Languedoc | Jahrgang 2023
Der Jahrgang 2023 präsentiert sich widersprüchlich: Insgesamt wies er hohe Qualität, aber je nach Region sehr heterogene Erntemengen auf, insbesondere in trockenen und nicht bewässerten Gebieten. Die Reben litten unter einem niederschlagsarmen Winter, einem trockenen Frühjahr und einem Sommer, der von einer späten Hitzewelle geprägt war. Am Ende trugen all diese Faktoren zu den geringen Erträgen bei. Im Languedoc-Roussillon beläuft sich der Rückgang in manchen Bereichen teilweise auf bis zu 40 %.
Der Austrieb erfolgte langsam, bei kühlen Temperaturen und geringen Wasserreserven, was die Entwicklung der Reben mit Ausnahme der bewässerten Parzellen verzögerte. Von Ende Mai bis Mitte Juni hielt die Trockenheit an und bremste häufig das Wachstum der Beeren.

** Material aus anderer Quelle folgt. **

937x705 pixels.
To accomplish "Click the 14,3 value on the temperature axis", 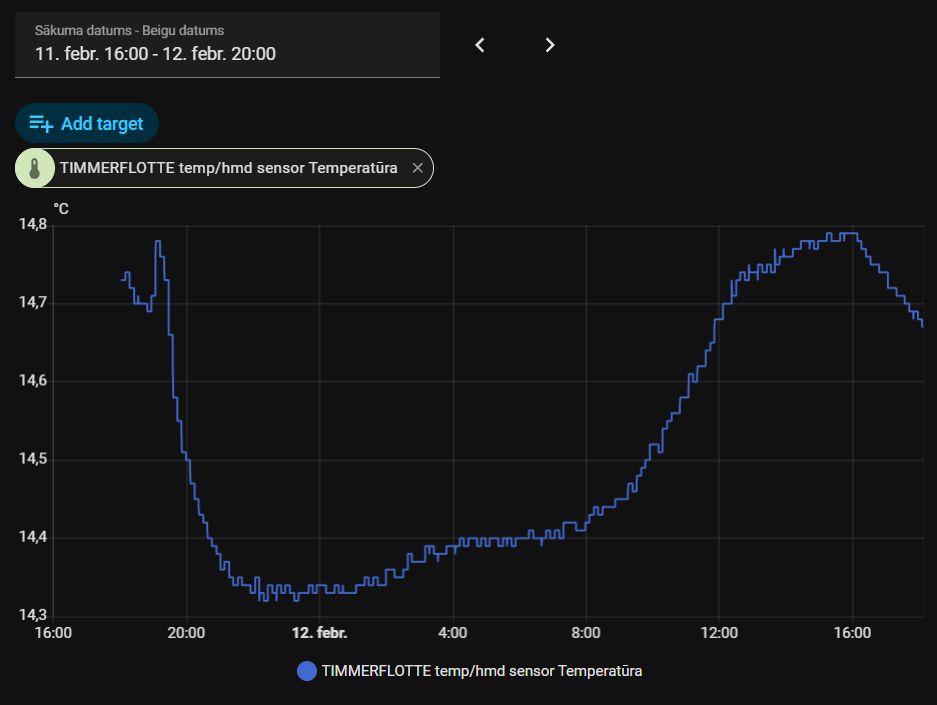I will (x=33, y=615).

Der Sommer zeigte sich zunächst milder als 2022, doch mit dem Eintreffen einer starken Hitzewelle im August änderten sich die Bedingungen grundlegend. Das hatte erhebliche Auswirkungen: eine beschleunigte Reife, sehr starke Konzentrationen der Beeren, von denen einige sogar zu schrumpfen begannen, und insgesamt ein spürbarer Rückgang der Erträge. Die Weinlese begann folglich sehr früh, unter Bedingungen von Hitze und Trockenheit.

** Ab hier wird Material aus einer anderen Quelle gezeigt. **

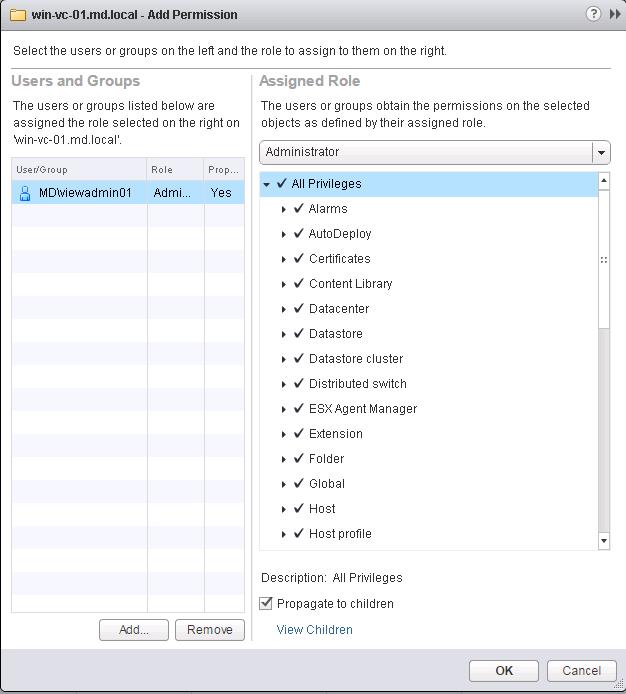Click the resize grip beside privileges list
The height and width of the screenshot is (694, 626).
(x=604, y=259)
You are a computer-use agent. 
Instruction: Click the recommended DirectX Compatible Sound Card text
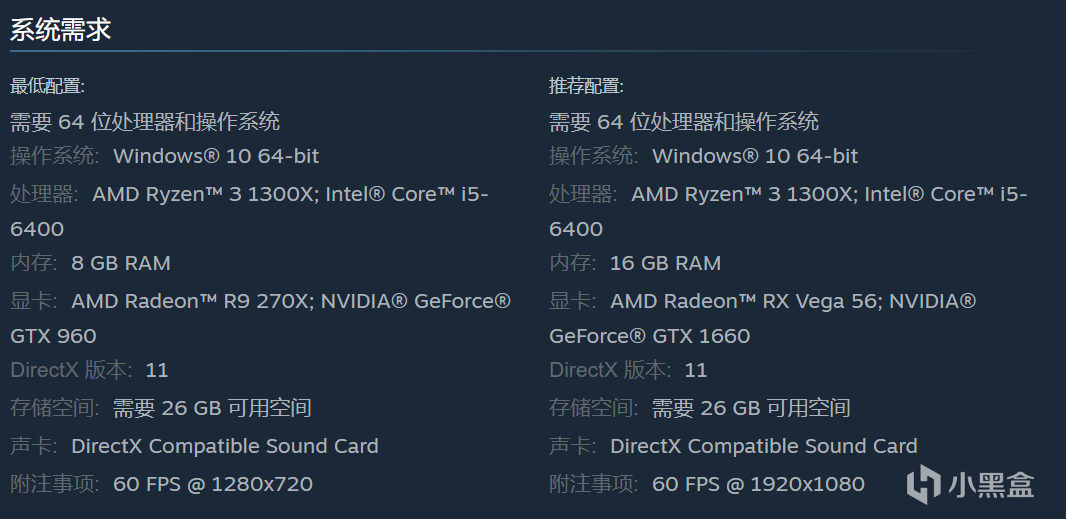(x=764, y=446)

Diese besonderen Bedingungen ergeben aromatische Weiß- und Roséweine. Zwar mangelt es ihnen manchmal etwas an Frische, aber dennoch sind sie klar, angenehm und sehr zugänglich. Die Rotweine weisen eine sehr hohe Konzentration auf, die bei zu starker Extraktion im Keller massiv sein kann. Ihre Qualität ist sehr zufriedenstellend, getragen von dichten Tanninen.

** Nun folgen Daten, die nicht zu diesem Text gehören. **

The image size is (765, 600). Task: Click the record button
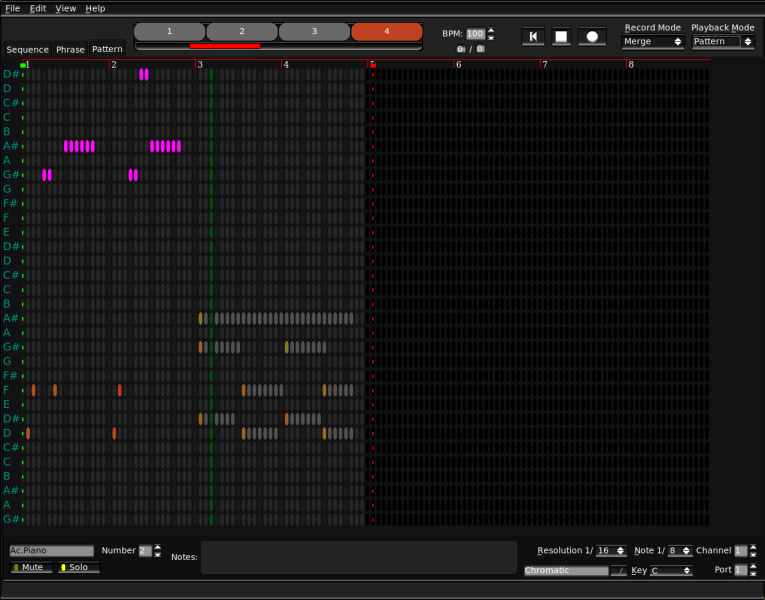point(591,37)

Die Weine aus dem Gard, besonders die Rotweine, weisen schmeichelhafte Profile auf. In der Appellation Pic Saint-Loup haben die Syrahs eine sehr schöne Ausgewogenheit und optimale Reife erreicht, was 2023 zu einem der schönsten Jahrgänge seit einem Jahrzehnt macht. Auch in Faugères wurden Rotweine mit schönem Potenzial und strahlende Weißweine hergestellt.